PASSAGE |
Examination of Witnesses (Questions 34
- 39)
TUESDAY 13 JANUARY 2004
NCVO AND THE
COALFIELD COMMUNITIES
CAMPAIGN
Q34 Chairman: Ladies and gentlemen,
welcome. We are very pleased indeed to see you here today. I gather
that you would like to make an opening statement.
Mr Robb: A very brief one, if
that is all right with the Chairman.
Q35 Chairman: You are very welcome
to do so, Mr Robb.
Mr Robb: Thank
you. We represent the National Council of Voluntary Organisations,
who represent about three and a half thousand large and small
voluntary organisations across England, and the National Lottery
provides a very significant income stream for those members and
charities and voluntary organisations. Our submission to the Committee
is premised on the belief that lottery funding should be independent
from government but accountable to Parliament; that it should
be additional to what should be properly spent by government and
not a substitute for it and that lottery distributors should support
the development of a sustainable funding environment for the voluntary
sector. We have yet to be convinced that the proposed changes
to the distribution of lottery funding will lead to more resources
for good causes. Indeed, we believe that three of the proposed
changes could have a detrimental effect on returns. These would
be an Olympic Lottery Fund and hypothecated Olympic Lottery Fund
games, the merger of the Community Fund and New Opportunities
Fund and efforts to promote the Lottery. We agree staging the
Olympics in the UK is a very exciting prospect, but we have serious
concerns about the decision to develop an olympic lottery fund.
New hypothecated lottery games to support the Olympics must not
undermine income for the existing good causes, and yet the current
estimates from the DCMS suggest that least 59% of the £750
million to be raised from an olympic lottery game might come from
sales diverted from existing games. We also believe that merging
the Community Fund and NOF provides an opportunity to create a
new, dynamic distributor which is greater than the sum of its
parts. However, we have seen no evidence as yet from the Government
to suggest that the costs of mergerincluding the costs
of undertaking the number of different activities and tasks that
are being allocated to the new distributorhave been estimated
or, indeed, what the long term savings will be. These costs must
not eat into the fund for the good causes, and the new distributor
should continue to fund voluntary and community organisations
to at least the level that is currently allocated by the Community
Fund and NOF. Finally, we therefore believe the time is right
to reassess the use to which the 12% lottery duty on each ticket
is put. One way to do this that we have suggested is by redirecting
half the duty to players in the form of prizes and by redirecting
the remaining half to the existing good causes. The new distributor
could commit a proportion of its money to pay for the costs of
merger and other activities it is being asked to undertake. Finally,
I would like to say that there are a number of risks and opportunities
associated with promoting the Lottery. Our concern is to ensure
that extreme care is taken not to promote the National Lottery
as an effective way of giving to charity. A pound given directly
to charity, tax effectively, is worth £1.28 to the charity,
whereas only 28 pence in each lottery pound goes to the good causes.
Thank you for the opportunity.
Q36 Chairman: Thank you very much
indeed, Mr Robb.
Mr Flanagan: Could
I perhaps say a few words.
Q37 Chairman: Yes, of course, Mr
Flanagan.

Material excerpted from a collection
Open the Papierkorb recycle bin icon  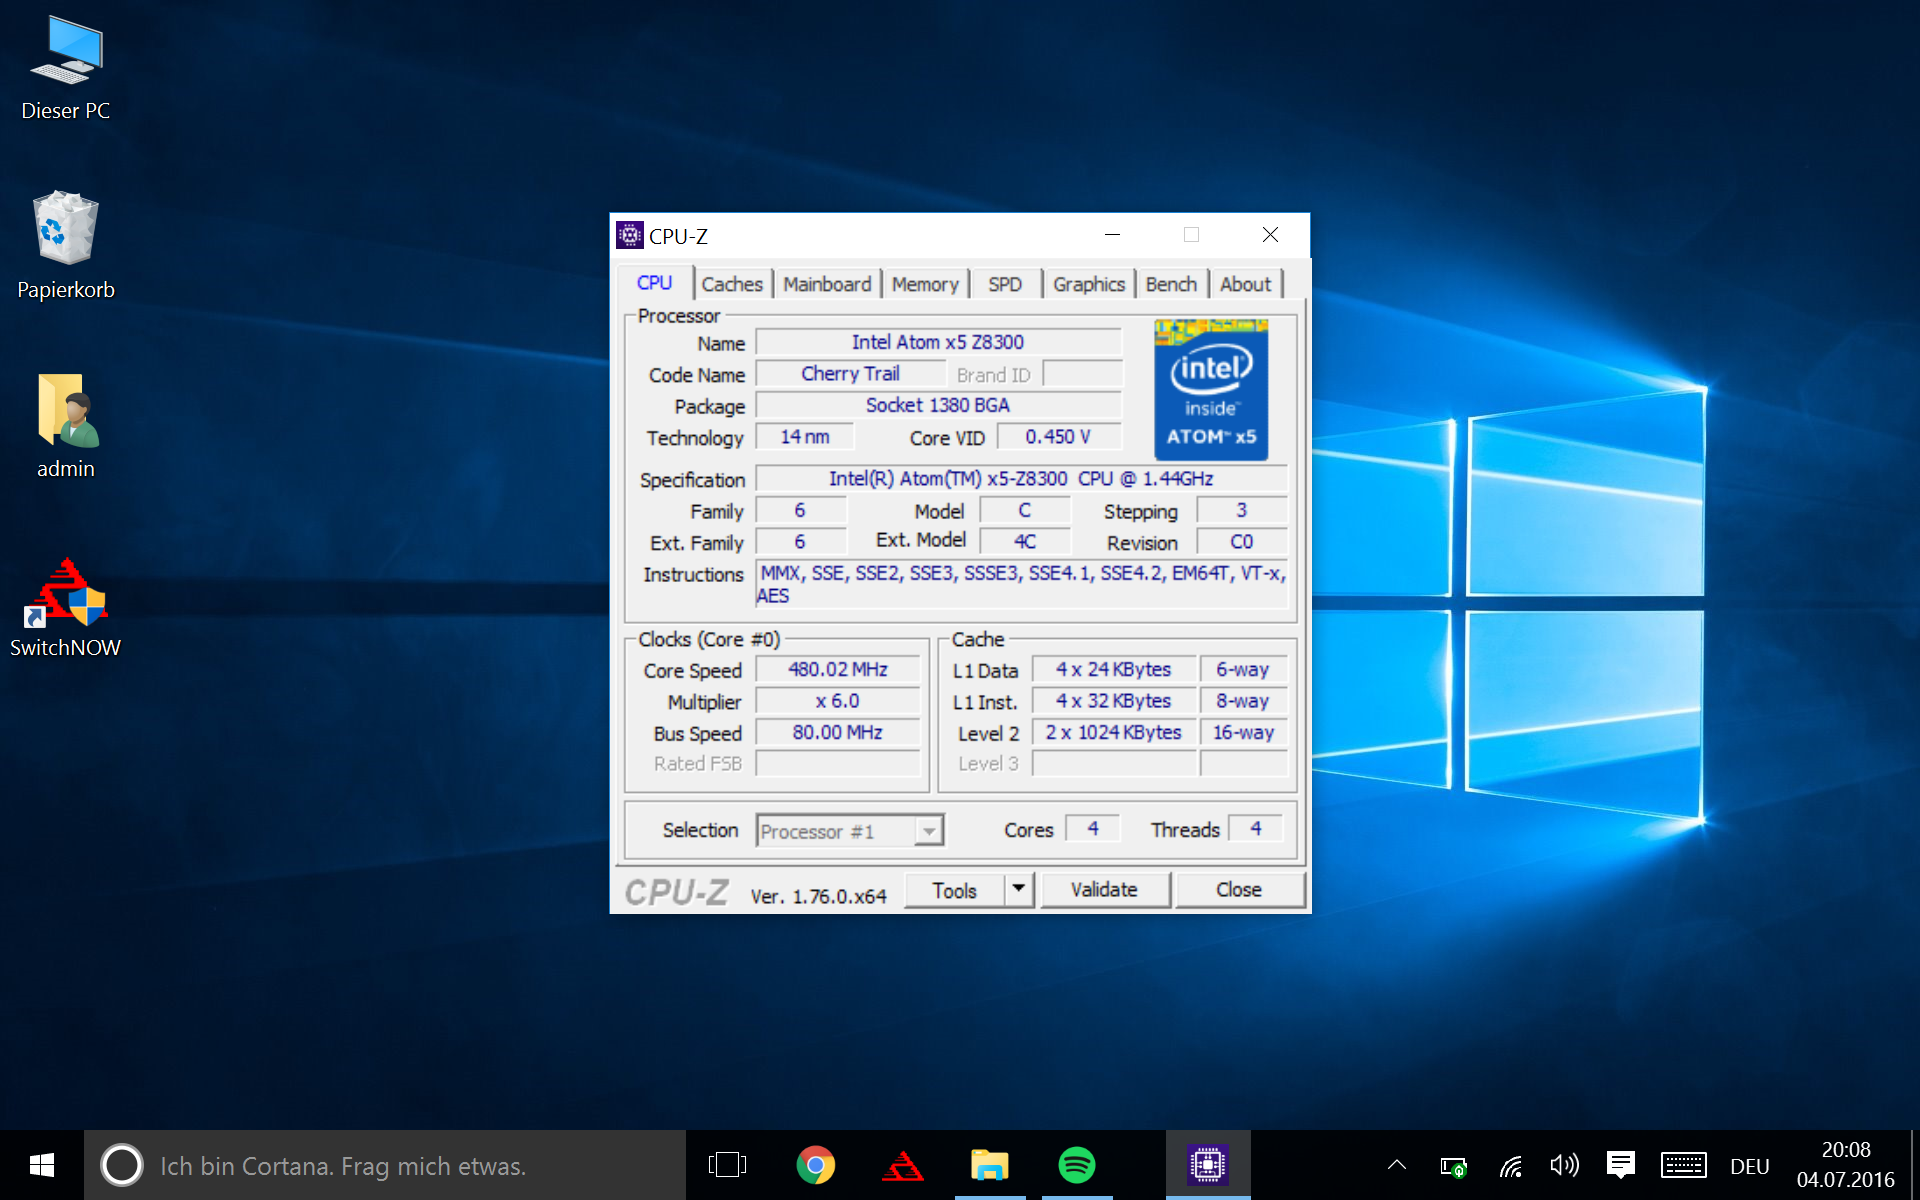pyautogui.click(x=66, y=245)
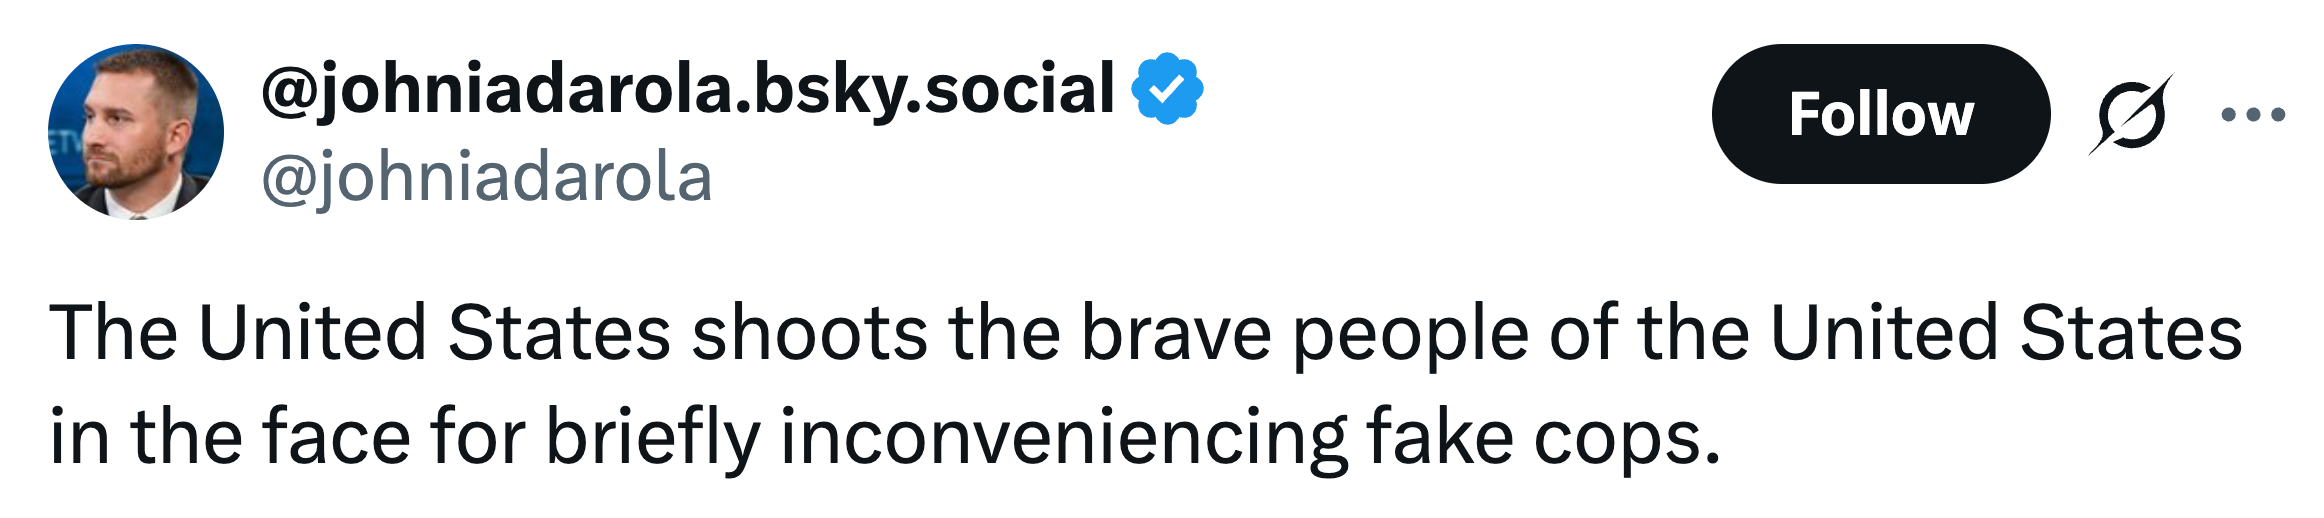Reveal the post's overflow actions dropdown

pos(2252,114)
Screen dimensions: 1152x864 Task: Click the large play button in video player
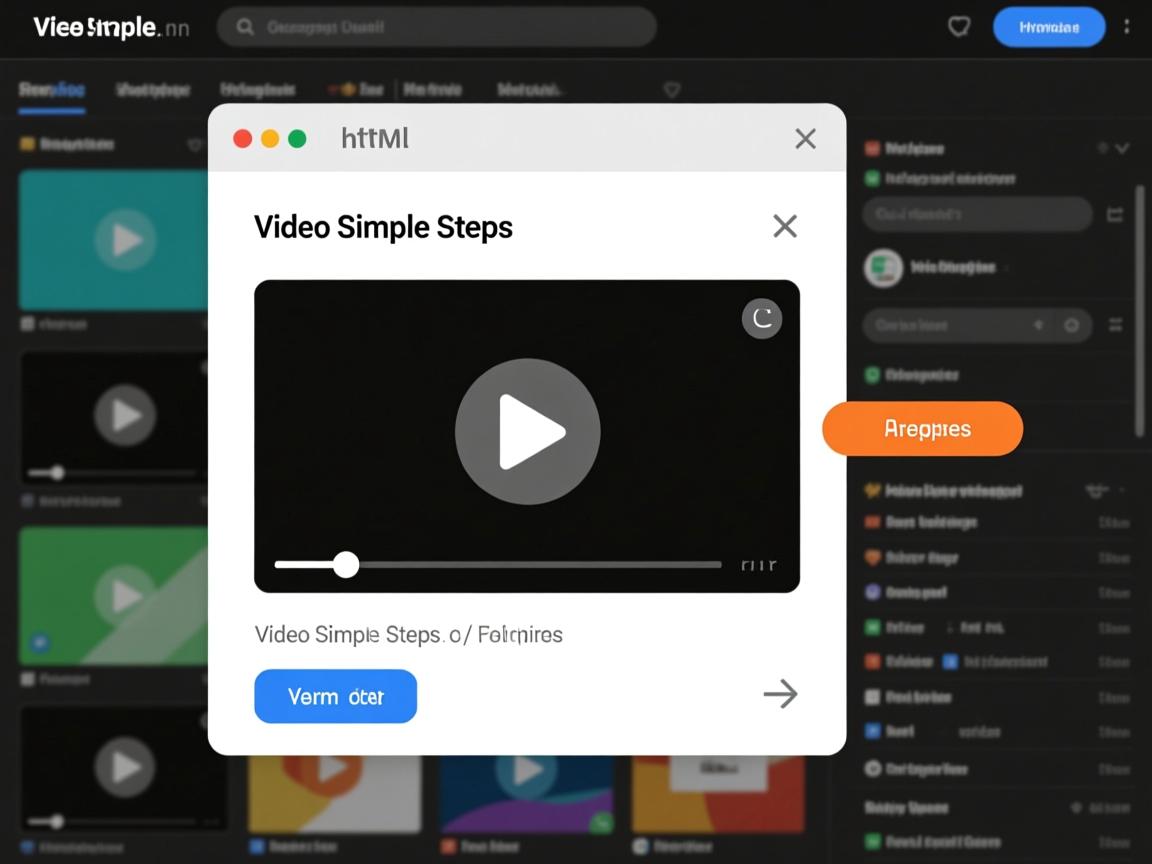(x=528, y=432)
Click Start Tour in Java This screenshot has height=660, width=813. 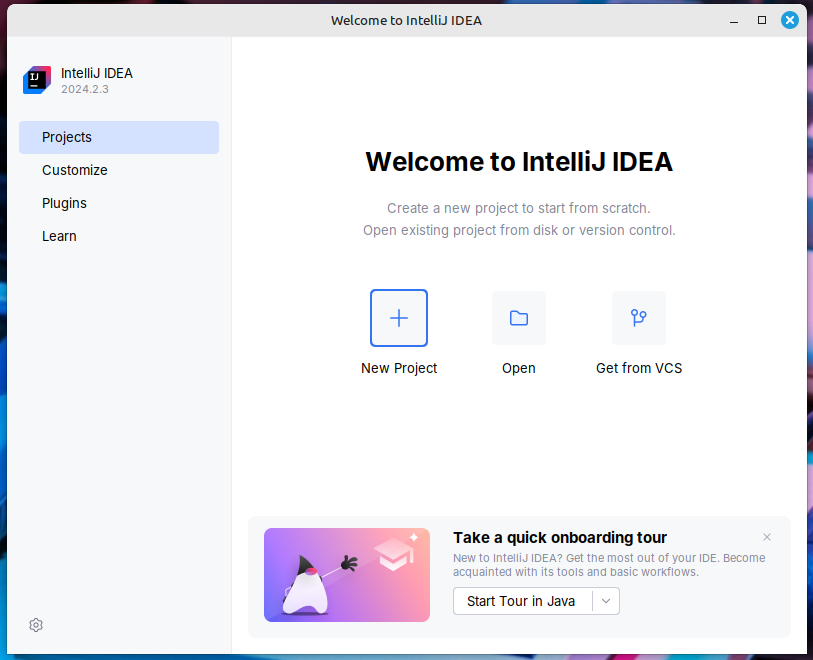(522, 601)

PROBLEM | Resume the committee hearing transcript on lottery funding, starting right after the Chairman's final line.

RESPONSE BELOW |
Mr Flanagan: I
will say who we are, Chair, and then I will ask my colleague,
Barbara Edwards, who is the Deputy Director, to give our opening
statement. The three Cs, Coalfield Communities Campaign, is an
organisation which represents local authorities. We are a local
authority organisation, we are non political. We represent all
those authorities that had, and some still have, coalmining. We
represent 88 authorities in England, Scotland and Wales. There
are about five million people who live in those authorities; In
total we are as big as a small region. Eighteen years ago, when
the pits shut, we lost a quarter of a million jobs and subsequently
we have lost a few more with further closures of collieries. We
are tremendously blighted. Mining is not a skill which can be
transferable, so they cannot go off and do other jobs. We are
areas of low education attainment because in the coalfields education
started once you start work. We are high in ill-health. We have
early deaths. We have a poor environment. We have virtually negligible
transportation and we have low educational achievements. All in
all, whatever help we get, we are entitled to. We are Objective
1 in most of South Yorkshire and Wales, the rest of us are Objective
2. We get good monies from them. We do alright from SRB money.
Lottery monies, when Chris Smith held his first conference in
the coalfields in 1997, we were getting 45% of national average,
London is probably three times the national average. By the time
that Tessa Jowell held her meeting, we were up to 74% of the national
average so we are still losing three quarters of a million pounds
per year on average against the average. That is the position
that the coalfields find themselves in. What might help us, the
points are going to be made by Barbara Edwards.
Ms Edwards: Thank
you. Our key aim is fairer distribution of Lottery money. As Councillor
Flanagan has just said, coalfields are serious losers in the Lottery.
By our estimates we have lost £500 million since the Lottery
began, that is a huge chunk of money which could be obviously
deployed usefully in regenerating communities. That £500
million is based on population, nothing to do with deprivation.
The index of deprivation that the Government did recently shows
that 50% of coalfield wards are in the worse 20% of wards nationally
so there really are serious problems. Basically we have put forward
four proposals which are included in our submission. Firstly,
we would like guideline indicative allocations of Lottery money
to each area. This will highlight the difference between areas.
It is not only a guideline; it is a ceiling and not a fixed amount.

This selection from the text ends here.